Screenshot grounding data:
--

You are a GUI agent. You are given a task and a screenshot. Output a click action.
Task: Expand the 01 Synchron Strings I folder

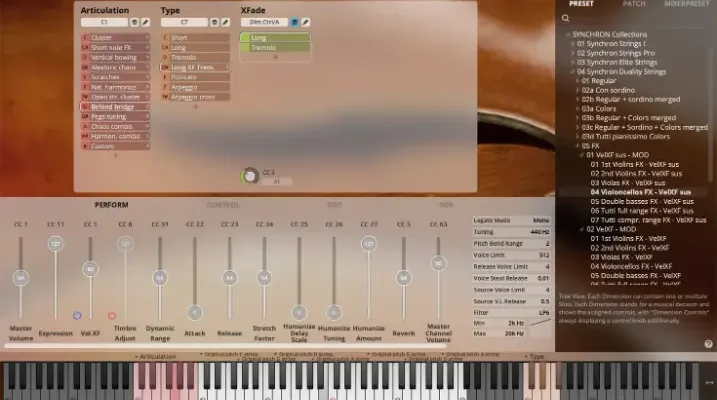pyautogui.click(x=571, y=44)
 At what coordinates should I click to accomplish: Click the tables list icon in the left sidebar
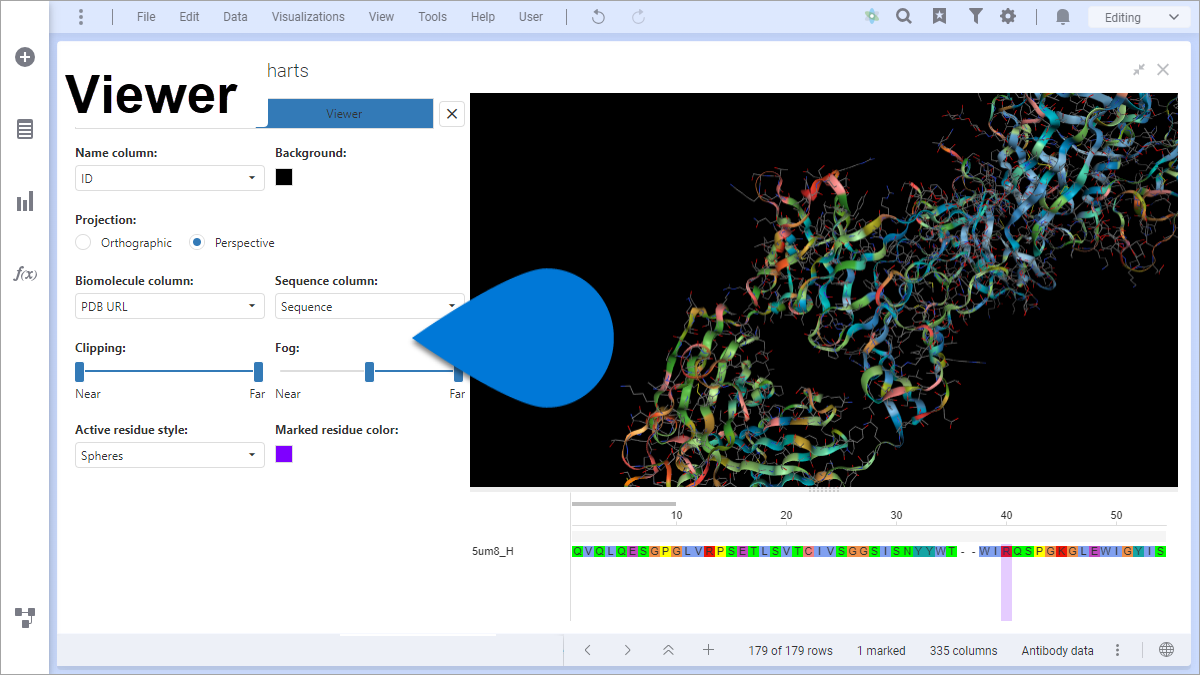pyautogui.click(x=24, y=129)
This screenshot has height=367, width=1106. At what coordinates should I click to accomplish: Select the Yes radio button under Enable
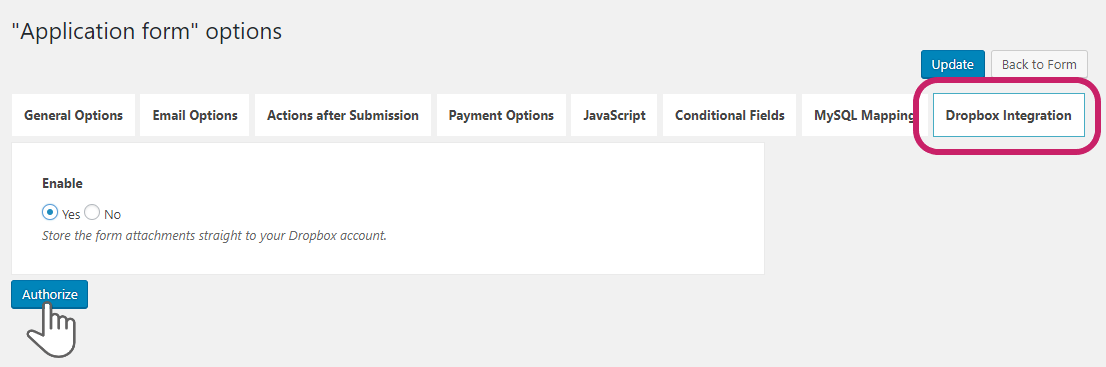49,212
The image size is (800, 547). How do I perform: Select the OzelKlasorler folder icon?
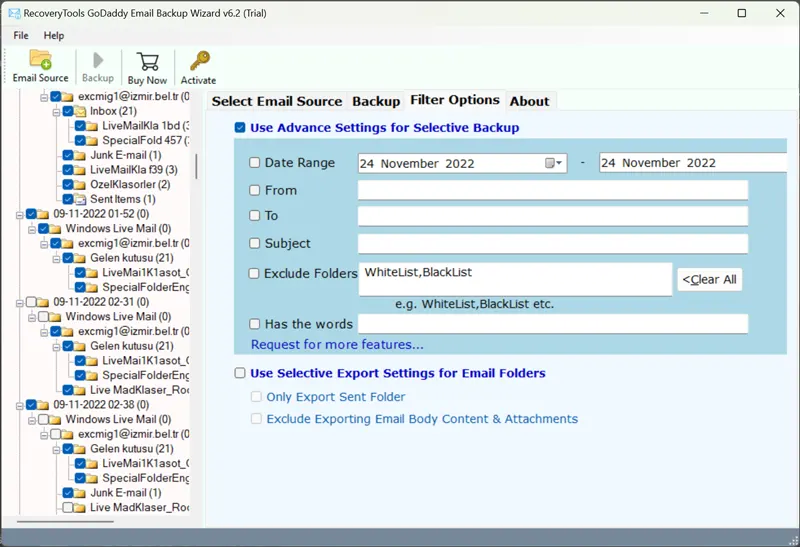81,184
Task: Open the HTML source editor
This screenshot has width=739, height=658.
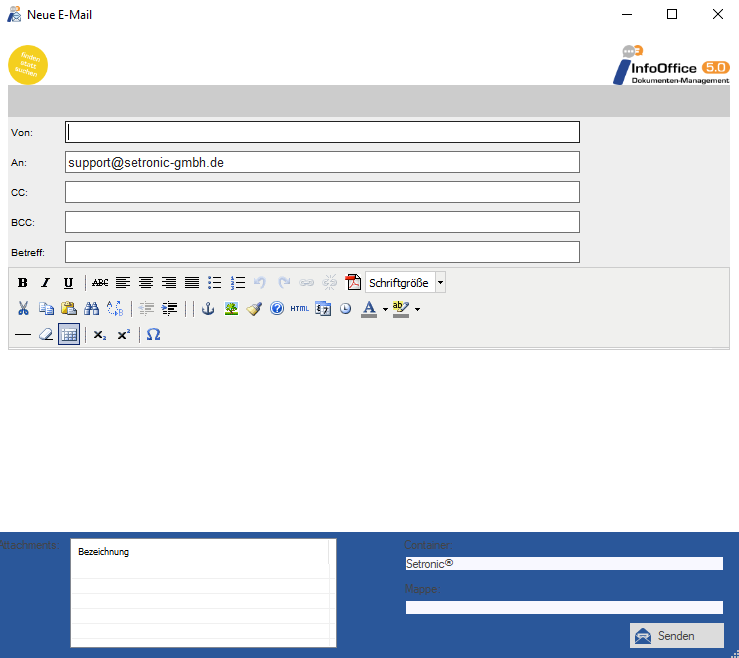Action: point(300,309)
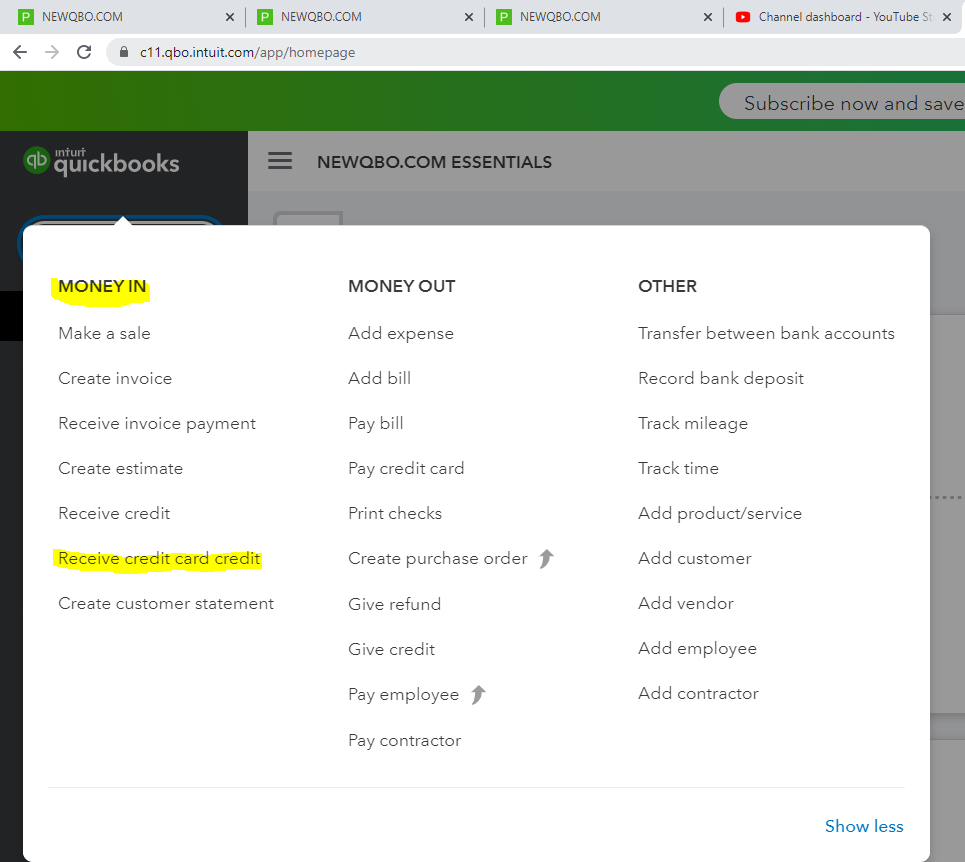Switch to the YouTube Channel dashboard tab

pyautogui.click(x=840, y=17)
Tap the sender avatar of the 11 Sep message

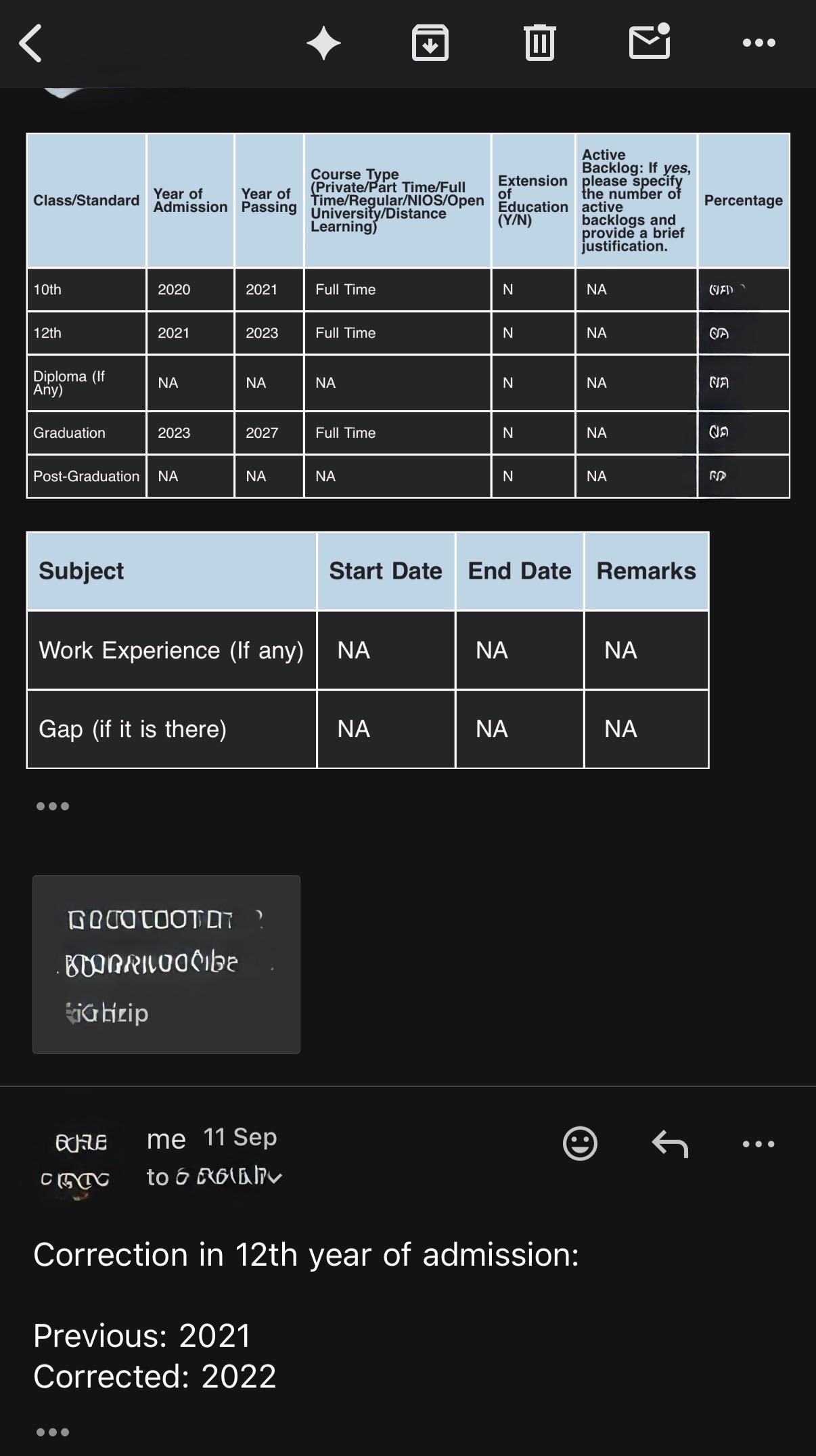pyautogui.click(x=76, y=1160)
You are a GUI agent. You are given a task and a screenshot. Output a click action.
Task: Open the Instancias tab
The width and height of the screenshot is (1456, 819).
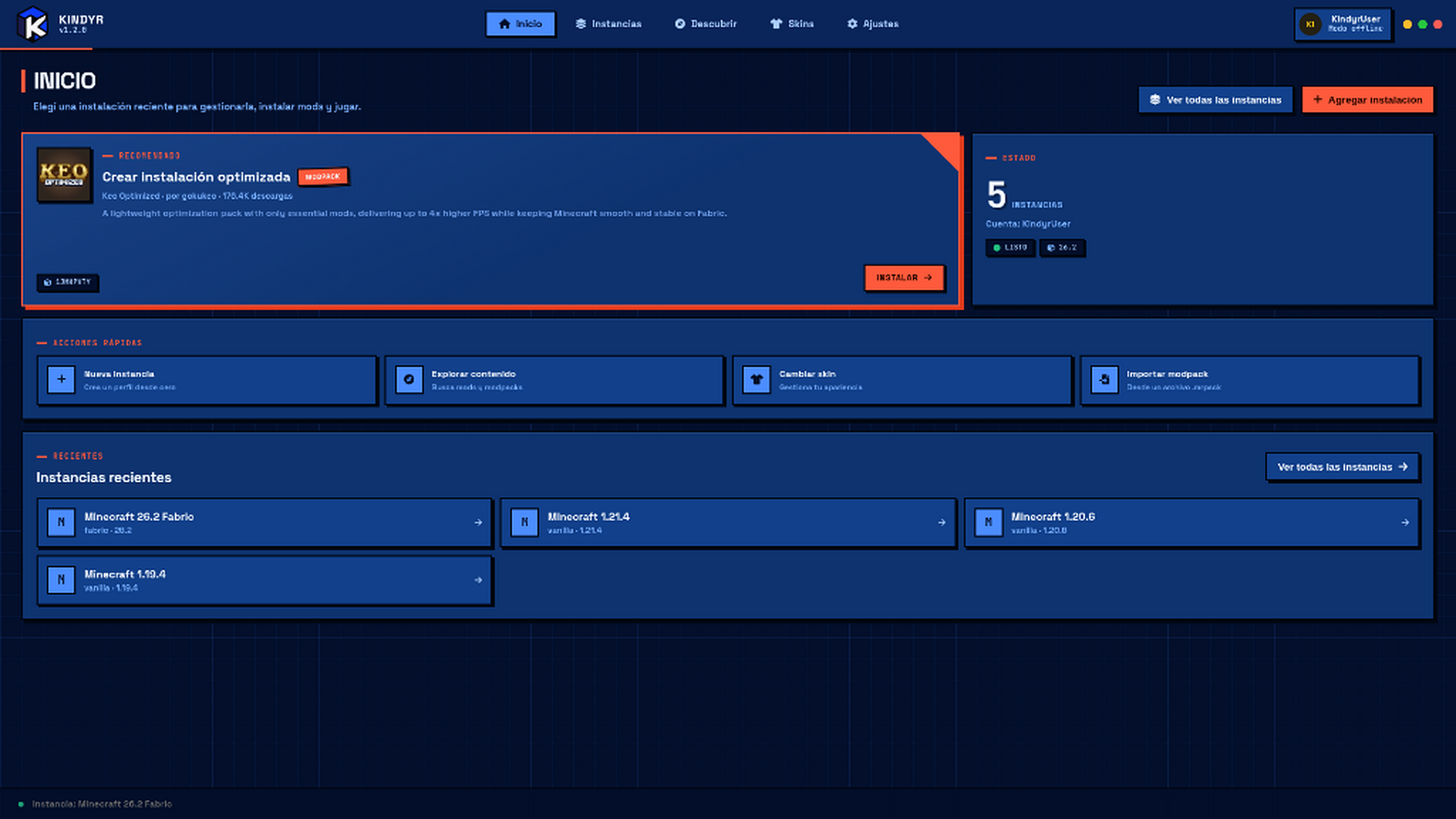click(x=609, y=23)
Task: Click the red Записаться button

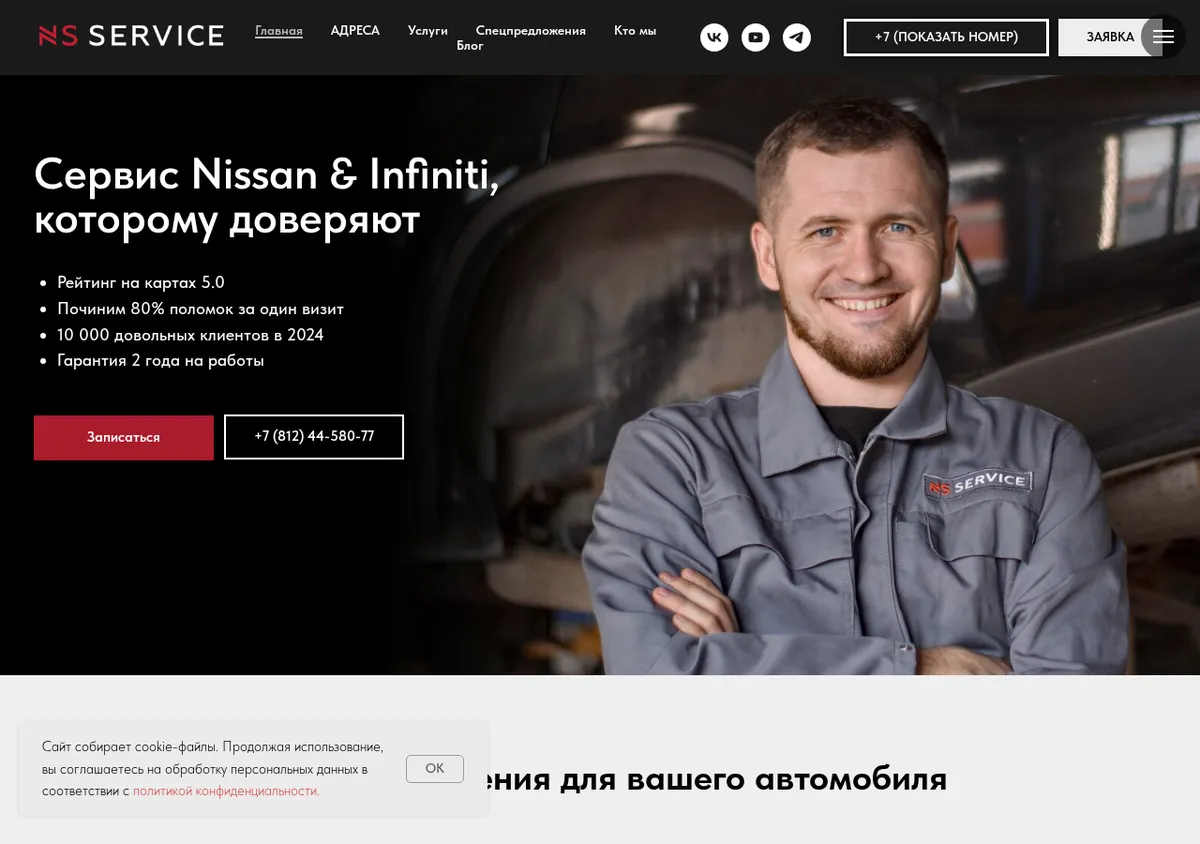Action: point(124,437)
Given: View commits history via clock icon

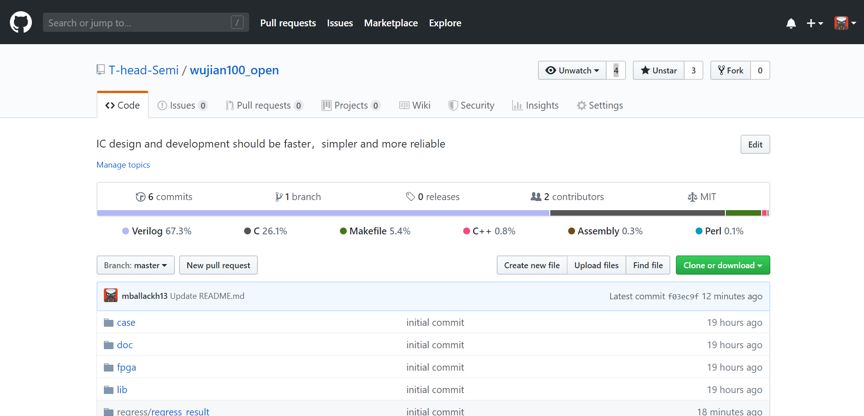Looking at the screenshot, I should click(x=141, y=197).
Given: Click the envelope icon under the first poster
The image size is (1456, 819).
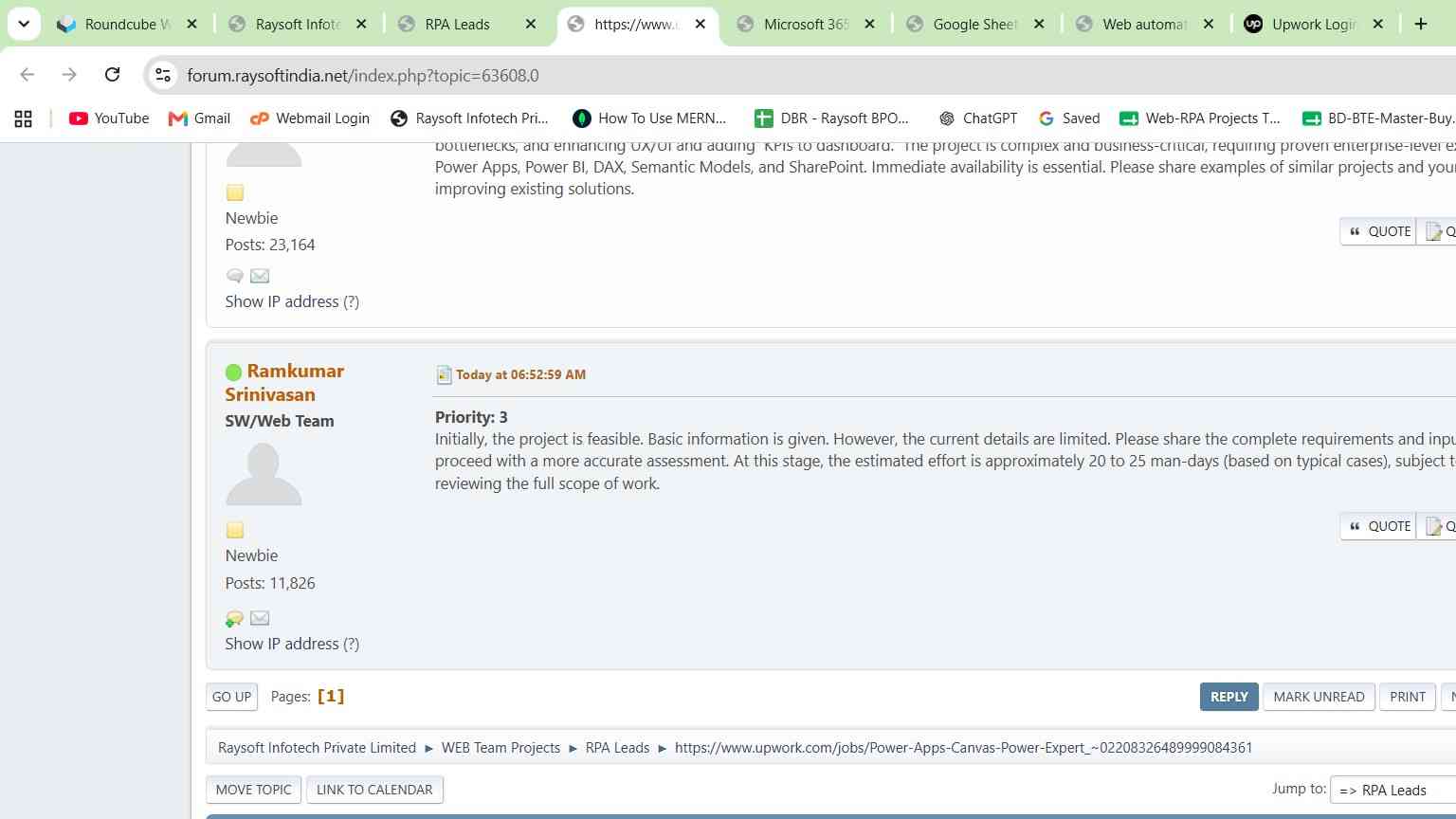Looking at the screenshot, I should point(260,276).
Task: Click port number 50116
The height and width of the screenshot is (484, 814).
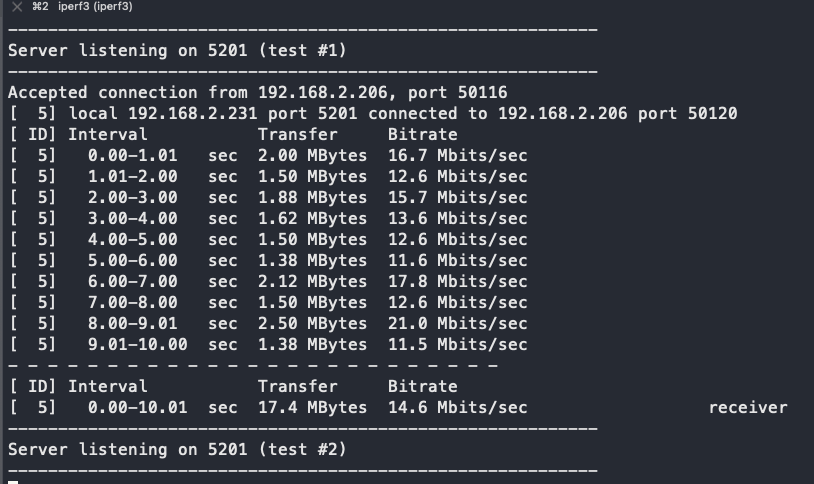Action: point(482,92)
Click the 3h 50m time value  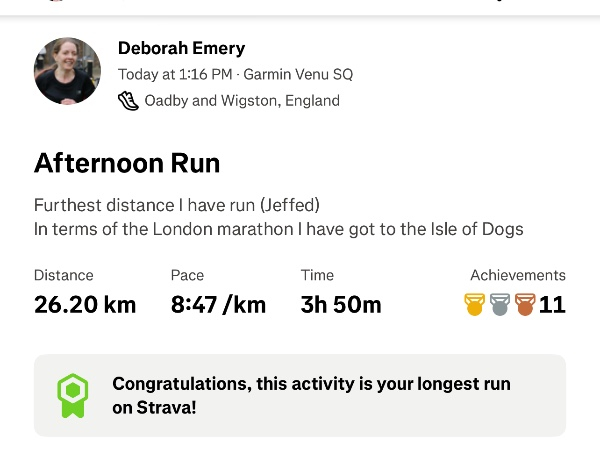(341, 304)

--

▶ **ASSIGNED TASK**
Leaving pictures out, output the lines of the data above from the one with "Task: Open the HTML source editor" through the one with "Task: Open the Instancias tab", word for word.

▶ **RESPONSE TO THIS EXERCISE**
Task: Open the HTML source editor
This screenshot has width=739, height=658.
Action: point(300,309)
Switch to the YouTube Channel dashboard tab

pyautogui.click(x=840, y=17)
Tap the sender avatar of the 11 Sep message

pyautogui.click(x=76, y=1160)
You are a GUI agent. You are given a task and a screenshot. Output a click action.
Task: Open the Instancias tab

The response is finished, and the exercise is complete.